One of the items on the agenda was for the delegates to debate on whether time had come for Malawi to replace English with a local one to improve the quality of deliberations in Parliament as being agitated by some concerned voters and democracy enthusiasts.
In their considered view, the deteriorating quality of parliamentary deliberations is a result of language barrier as the majority of the MPs are barely educated and, therefore, cannot contribute and comprehend what is being discussed in the National Assembly.
But other delegates expressed reservations with the use of other languages besides English in the House, saying parliamentary deliberations are serious business that should not be watered down by translating budget documents into vernacular languages.
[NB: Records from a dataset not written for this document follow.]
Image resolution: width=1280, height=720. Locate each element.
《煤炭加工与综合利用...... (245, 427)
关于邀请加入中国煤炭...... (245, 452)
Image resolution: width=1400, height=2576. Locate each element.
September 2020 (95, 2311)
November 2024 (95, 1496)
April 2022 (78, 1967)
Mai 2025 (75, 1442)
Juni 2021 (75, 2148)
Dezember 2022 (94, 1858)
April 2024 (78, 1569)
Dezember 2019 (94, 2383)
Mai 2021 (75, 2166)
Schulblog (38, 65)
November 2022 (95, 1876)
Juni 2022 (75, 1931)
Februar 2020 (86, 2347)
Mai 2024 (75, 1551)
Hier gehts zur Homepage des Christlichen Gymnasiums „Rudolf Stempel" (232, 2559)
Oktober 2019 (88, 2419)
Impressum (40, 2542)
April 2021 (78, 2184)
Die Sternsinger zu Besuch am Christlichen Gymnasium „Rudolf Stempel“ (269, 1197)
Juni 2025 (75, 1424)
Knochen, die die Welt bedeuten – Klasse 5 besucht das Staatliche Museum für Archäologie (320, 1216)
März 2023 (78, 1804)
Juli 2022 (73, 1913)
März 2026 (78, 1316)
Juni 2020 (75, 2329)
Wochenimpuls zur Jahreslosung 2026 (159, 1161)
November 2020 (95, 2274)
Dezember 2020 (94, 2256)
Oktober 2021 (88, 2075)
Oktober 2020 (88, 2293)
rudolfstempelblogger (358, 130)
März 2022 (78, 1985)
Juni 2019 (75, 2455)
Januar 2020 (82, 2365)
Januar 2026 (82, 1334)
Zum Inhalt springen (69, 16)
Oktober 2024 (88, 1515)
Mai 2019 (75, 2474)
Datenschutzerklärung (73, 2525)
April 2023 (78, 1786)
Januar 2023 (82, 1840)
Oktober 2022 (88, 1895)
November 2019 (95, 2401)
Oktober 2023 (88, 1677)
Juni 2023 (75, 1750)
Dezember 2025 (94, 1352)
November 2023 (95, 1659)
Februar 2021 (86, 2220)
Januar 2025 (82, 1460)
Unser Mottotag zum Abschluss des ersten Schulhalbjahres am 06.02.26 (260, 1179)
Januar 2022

The Centre for Multiparty Democracy (CMD) executive director, Kizito Tenthani, is one of those calling for replacement of English with a local language to enable MPs transact government business in a language they can ably and easily understand and speak.
In fact, Tenthani has told the conference that speaking fluent English should not be used as a measure or yardstick for gauging one’s ingenuity and understanding of things.
“I strongly believe that allowing our MPs to switch from English to a local one would improve the quality and level of participation in parliamentary deliberations among individual members,” he said.
The former Malawi Human Rights Commission (MHRC) Executive Secretary, Grace Malera, supported the proposal, arguing putting English as a mandatory language for transacting business in Parliament is disenfranchising constituents who elected the seemingly semi-literate MPs.
Malera emphasized that an election border on the trust and confidence the constituents have in their MPs without considering his educational qualification; hence, it would be unfair for the National Assembly to block the legislator from representing the interests of his people because of language barrier.
But other delegates, including the People’s Party (PP) Secretary General, Ibrahim Matola, and the Democratic Progressive Party (DPP) National Governing Council member, Dr. Hetherwick Ntaba, held a different viewpoint.
Matola wondered how the MPs would converse with others when they are invited or sent to represent Malawi as international meetings.
“As much as a local language may be preferable to enable the MPs comfortably and confidently represent their people, the legislators will face challenges to represent Malawi at international fora,” he warned.
Henry Chingaipe from Institute for Policy Research and Social Empowerment, who was one of the conference moderators, observed that the emphasis on fluency in English started with former president Hastings Kamuzu Banda.
He said: “This is a carryover law. There was a time when many MPs could not speak English and in 1978, Kamuzu dissolved Parliament because he felt embarrassed. We have carried it over. We need to think about it.”